4. Delivery to the damaged tissue- Lastly, all of the packages are delivered to the nearest location to the injured site of the organ using a high-resolution angiogram operated by a high-skilled reconstructive surgeon for approaching, identifying, and isolating the feeder arterioles. This step is further assisted by an interventional radiologist for a more precise application.
- The MIRA Lift, alternative to a facelift, is combined with photorejuvenation for optimal results. The treatment of choice typically being Thermage.

==Applications ==
The MIRA Procedure has numerous applications for different fields and many more are still in development:

Clinical applications

- Ischemic Incidence

- Heart disease, kidney disease, brain damage, muscle damage
- Fibrosis

- Liver cirrhosis, pulmonary fibrosis
- Growth impairment

- Epiphyseal plate
- Degeneration

- Neurological
- Parkinson's disease, multiple sclerosis, Alzheimer's disease, retina damage
- Integument
- Osteoarthritis, certain types of skin diseases
- Cancer

- Prostate cancer
- Pancreatic ductal carcinoma

Cosmetic applications

- Facial rejuvenation
- Breast augmentation
- Alopecia or hair loss

==Advantages ==
Medical field:

- Unlike organ transplants, patients who opt for the MIRA Procedure do not rely on availability of a compatible donor for operation.
- The procedure, as it names indicate, is minimally invasive therefore is the safest and most reliable alternative up to date.
- There is minimal downtime after the procedure and the cost is much more affordable to the patients.
- If necessary, the patient can decide to repeat the procedure for further improvement on his or her condition.
- No risk of scarring.

Cosmetic field:

- More natural appearance after the procedure compared to surgical alternatives.
- Removes uneven pigmentation and reduces the appearance of scars.
- No risk of scarring.

==Limitations or complications ==
Patients who are not physically adequate to undergo a liposuction may not be subject for a MIRA procedure.
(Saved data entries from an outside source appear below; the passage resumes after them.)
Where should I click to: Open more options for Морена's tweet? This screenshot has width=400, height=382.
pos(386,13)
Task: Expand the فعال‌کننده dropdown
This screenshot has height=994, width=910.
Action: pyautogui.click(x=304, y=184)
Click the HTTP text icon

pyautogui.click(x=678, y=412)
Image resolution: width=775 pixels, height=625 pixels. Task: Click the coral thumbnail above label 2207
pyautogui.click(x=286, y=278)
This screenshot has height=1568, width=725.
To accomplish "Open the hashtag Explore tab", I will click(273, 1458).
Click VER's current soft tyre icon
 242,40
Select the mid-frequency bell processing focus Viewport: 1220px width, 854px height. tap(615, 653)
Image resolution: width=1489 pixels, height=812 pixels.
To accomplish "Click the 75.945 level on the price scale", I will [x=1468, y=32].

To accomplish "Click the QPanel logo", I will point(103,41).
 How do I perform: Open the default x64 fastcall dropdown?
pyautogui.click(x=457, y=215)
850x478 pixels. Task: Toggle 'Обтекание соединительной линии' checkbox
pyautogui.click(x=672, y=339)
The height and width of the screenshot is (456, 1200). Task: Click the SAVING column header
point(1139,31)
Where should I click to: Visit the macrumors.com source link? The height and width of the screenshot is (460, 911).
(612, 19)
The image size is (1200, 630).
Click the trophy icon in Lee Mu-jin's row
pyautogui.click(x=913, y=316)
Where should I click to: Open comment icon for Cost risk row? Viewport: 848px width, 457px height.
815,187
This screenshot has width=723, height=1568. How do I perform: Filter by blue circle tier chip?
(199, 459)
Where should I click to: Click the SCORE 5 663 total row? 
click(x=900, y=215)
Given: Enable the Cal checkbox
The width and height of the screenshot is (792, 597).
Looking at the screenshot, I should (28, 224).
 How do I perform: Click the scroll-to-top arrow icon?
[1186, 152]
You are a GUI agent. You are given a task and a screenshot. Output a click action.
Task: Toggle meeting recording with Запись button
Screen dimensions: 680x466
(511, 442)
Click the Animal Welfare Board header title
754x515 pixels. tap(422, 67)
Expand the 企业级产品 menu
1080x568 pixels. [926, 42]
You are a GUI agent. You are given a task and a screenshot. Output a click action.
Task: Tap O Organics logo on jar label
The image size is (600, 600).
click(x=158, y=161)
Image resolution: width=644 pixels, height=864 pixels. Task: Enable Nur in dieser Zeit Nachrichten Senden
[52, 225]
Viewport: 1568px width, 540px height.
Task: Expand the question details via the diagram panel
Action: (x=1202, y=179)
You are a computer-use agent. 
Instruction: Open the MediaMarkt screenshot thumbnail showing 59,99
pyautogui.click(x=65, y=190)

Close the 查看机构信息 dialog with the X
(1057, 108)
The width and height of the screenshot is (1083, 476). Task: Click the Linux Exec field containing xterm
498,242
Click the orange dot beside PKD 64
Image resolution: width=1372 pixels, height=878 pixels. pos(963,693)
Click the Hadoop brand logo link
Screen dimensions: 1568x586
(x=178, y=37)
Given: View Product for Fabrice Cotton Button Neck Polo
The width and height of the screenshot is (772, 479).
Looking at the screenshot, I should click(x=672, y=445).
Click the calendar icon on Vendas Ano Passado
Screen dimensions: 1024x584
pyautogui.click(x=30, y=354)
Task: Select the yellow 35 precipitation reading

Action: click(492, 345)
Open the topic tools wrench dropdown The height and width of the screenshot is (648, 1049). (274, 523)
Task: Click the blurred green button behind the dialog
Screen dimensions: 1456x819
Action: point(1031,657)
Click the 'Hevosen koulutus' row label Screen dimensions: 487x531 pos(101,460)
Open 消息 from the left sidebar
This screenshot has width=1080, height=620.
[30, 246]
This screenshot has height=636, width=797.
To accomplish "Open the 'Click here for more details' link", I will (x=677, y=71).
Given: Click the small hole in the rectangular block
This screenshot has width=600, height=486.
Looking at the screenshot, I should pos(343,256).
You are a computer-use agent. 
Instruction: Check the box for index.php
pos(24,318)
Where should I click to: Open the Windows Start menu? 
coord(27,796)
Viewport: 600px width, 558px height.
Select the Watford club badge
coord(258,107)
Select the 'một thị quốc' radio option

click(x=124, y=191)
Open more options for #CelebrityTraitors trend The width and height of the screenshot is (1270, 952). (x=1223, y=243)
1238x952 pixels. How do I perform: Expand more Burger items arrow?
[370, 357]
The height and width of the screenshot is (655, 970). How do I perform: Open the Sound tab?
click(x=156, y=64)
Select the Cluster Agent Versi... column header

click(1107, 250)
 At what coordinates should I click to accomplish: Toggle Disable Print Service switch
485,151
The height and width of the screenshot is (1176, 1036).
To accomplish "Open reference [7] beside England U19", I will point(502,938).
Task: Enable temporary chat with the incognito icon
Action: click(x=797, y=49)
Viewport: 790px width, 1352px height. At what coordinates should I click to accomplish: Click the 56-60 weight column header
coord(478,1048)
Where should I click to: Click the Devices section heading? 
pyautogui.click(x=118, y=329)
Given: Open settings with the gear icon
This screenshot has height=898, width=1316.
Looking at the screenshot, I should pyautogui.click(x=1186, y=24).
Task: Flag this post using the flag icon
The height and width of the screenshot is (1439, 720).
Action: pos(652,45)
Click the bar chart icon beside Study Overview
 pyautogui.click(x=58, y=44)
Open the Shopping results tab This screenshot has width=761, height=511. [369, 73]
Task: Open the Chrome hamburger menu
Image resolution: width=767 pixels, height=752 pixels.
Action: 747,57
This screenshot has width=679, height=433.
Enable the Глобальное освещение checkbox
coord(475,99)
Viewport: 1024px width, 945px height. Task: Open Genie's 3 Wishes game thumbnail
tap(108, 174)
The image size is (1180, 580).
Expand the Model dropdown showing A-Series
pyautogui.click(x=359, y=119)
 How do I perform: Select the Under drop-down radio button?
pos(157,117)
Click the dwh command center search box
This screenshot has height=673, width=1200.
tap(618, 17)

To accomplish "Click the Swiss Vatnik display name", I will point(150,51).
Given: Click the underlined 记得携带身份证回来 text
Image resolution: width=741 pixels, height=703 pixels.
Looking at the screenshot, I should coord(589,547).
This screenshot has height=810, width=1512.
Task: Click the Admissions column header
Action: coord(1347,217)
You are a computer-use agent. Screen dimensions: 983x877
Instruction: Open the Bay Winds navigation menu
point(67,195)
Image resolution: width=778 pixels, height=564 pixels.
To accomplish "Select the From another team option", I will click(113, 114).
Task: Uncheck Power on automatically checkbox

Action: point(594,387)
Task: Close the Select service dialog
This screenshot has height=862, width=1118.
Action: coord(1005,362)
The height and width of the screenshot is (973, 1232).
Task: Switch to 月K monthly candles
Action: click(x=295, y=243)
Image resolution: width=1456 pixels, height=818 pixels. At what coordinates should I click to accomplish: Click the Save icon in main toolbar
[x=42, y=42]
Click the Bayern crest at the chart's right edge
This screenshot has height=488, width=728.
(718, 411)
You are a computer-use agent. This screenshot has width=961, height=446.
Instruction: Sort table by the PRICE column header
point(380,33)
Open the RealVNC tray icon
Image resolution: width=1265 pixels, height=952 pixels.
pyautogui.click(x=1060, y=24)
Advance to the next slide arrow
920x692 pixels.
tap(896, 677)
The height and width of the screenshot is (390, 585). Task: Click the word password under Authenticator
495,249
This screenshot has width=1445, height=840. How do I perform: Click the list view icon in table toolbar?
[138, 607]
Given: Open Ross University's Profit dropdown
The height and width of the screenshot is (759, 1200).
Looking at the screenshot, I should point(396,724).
A drawback for the breast augmentation surgery is that it only provides half the extra volume when compared to current implants.

==Future ==
Currently the MIRA Procedure is most well known as an alternative to cosmetic surgery but has proved to be successful in restoring health to patients with chronic heart disease and cirrhotic liver. Soon enough further research will be employed to develop an adequate treatment for certain types of cancer as well as neuro-degenerative diseases with more efficacy.

The MIRA Procedure has proven to be a significant alternative to Embryonic Stem Cell treatments which still are under development. The procedure also has some advantages over Embryonic Stem Cell treatments due to its simplicity and therefore its financial cost.